# Data records
-=-=-=-=-
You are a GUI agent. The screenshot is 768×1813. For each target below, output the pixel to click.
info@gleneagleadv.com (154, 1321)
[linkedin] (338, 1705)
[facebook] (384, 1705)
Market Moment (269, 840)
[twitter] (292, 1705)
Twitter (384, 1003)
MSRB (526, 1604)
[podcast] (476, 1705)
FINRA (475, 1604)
-=-=-=-=-
# What you are asked to do
Retype the lines above verbatim.

# Response below
You are a GUI agent. The screenshot is 768×1813. For each target below, output the pixel to click.
info@gleneagleadv.com (154, 1321)
[linkedin] (338, 1705)
[facebook] (384, 1705)
Market Moment (269, 840)
[twitter] (292, 1705)
Twitter (384, 1003)
MSRB (526, 1604)
[podcast] (476, 1705)
FINRA (475, 1604)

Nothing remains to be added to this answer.